TEXTE SOURCE =>
━━━━━━━━━━━━━━━━

La même chose se produit avec 3 documents sur l’Eglise de Dieu Tout Puissant publiés par le bureau de l’immigration et des réfugiés du Canada en 2013 et 2014, sur la base des informations disponibles à cette époque. C’est-à-dire avant que des études universitaires sérieuses commencent à être publiées. Ces documents canadiens ont été considéré comme faisant autorité en France. A nouveau, récemment les mêmes universitaires ont écrit une expertise qui a été envoyée au bureau de l’immigration et des réfugiés du Canada, en donnant des données mises à jour et précises sur l’Eglise et en demandant à ce que les documents canadiens soient corrigés. Paradoxalement, bien que ces documents canadiens soient souvent cités dans les décisions françaises, ils ne sont quasiment jamais cités dans les décisions rendues au Canada concernant les demandeurs d’asile de l’Eglise de Dieu Tout Puissant. D’ailleurs ces demandeurs ont vu leurs demandes acceptées au Canada dans la plupart des cas.

EN se fondant sur ces différents documents, plusieurs décisions négatives françaises ont conclu incorrectement que certains demandeurs d’asile n’étaient pas réellement des membres de l’Eglise de Dieu Tout Puissant, parce que leurs réponses durant les interviews ne correspondaient pas exactement avec les informations contenues dans la brochure de la DIDR et les documents canadiens. Ayant revu ces réponses, celles qui ont mené à des conclusions erronées, il m’apparait, et c’est aussi l’opinion des experts qui ont étudié en profondeur la doctrine de leur Eglise, que les demandeurs d’asile avaient présenté leur Eglise de manière correcte, et que c’était les autorités françaises qui étaient dans l’erreur. Pour donner un exemple, une décision a considéré que le fait qu’un membre « ne savait rien à propos de la prédiction apocalyptique du 21 décembre 2012 » était étonnant (et prouvait que le membre prétendu n’en était pas un). En fait l’Eglise de Dieu Tout Puissant n’a jamais promu une telle prédiction et ne l’a jamais considéré comme faisant partie de sa doctrine. Même les universitaires qui n’ont aucune affinité pour l’Eglise de Dieu Tout Puissant reconnaissent ce fait, et mentionnent que les membres de l’Eglise de Dieu Tout Puissant qui ont partagé l’enthousiasme qui régnait en Chine pour les prétendues prophéties Maya sur la fin du monde en 2012 ont été disciplinés par leurs leaders, certains ayant même été exclus.

Les autorités françaises ont considéré dans plusieurs décisions que le fait que les membres ont été capables de s’échapper de Chine, parfois avec l’aide d’officiers qui leur ont obtenu des passeports valides, était la preuve qu’il n’existait pas de persécution. Cela provient d’un réel manque de connaissance de la société chinoise. Une opinion d’expert récente, écrite par un professeur italien de sociologie, PierLuigi Zocatelli, qui a étudié les mouvements religieux chinois et l’immigration chinoise en Europe, explique très bien comment les émigrants chinois utilisent à leur avantage les faiblesses du système chinois, et parfois la corruption qui règne en Chine, pour obtenir des passeports valides, alors que théoriquement ils ne devraient pas pouvoir les obtenir.

━━━━━━━━━━━━━━━━

LIGNES ENREGISTRÉES =>
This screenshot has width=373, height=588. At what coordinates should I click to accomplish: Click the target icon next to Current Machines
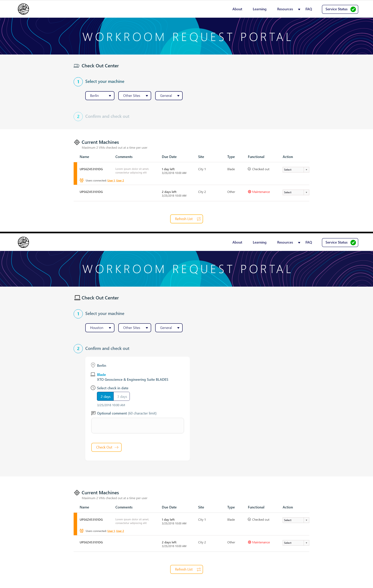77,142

━━━━━━━━━━━━━━━━

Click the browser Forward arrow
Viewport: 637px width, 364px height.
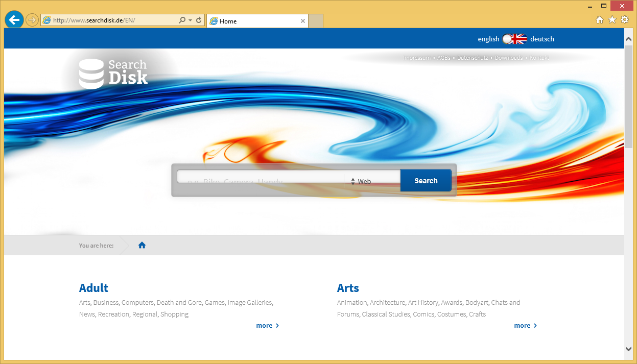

━━━━━━━━━━━━━━━━

CONSIGNE => Relevez tous les noms de pays qui figurent dans le texte sur les demandeurs d'asile de l'Église de Dieu Tout Puissant. Les lignes enregistrées ne servent à rien ici.

CORRIGÉ => Canada, France, Chine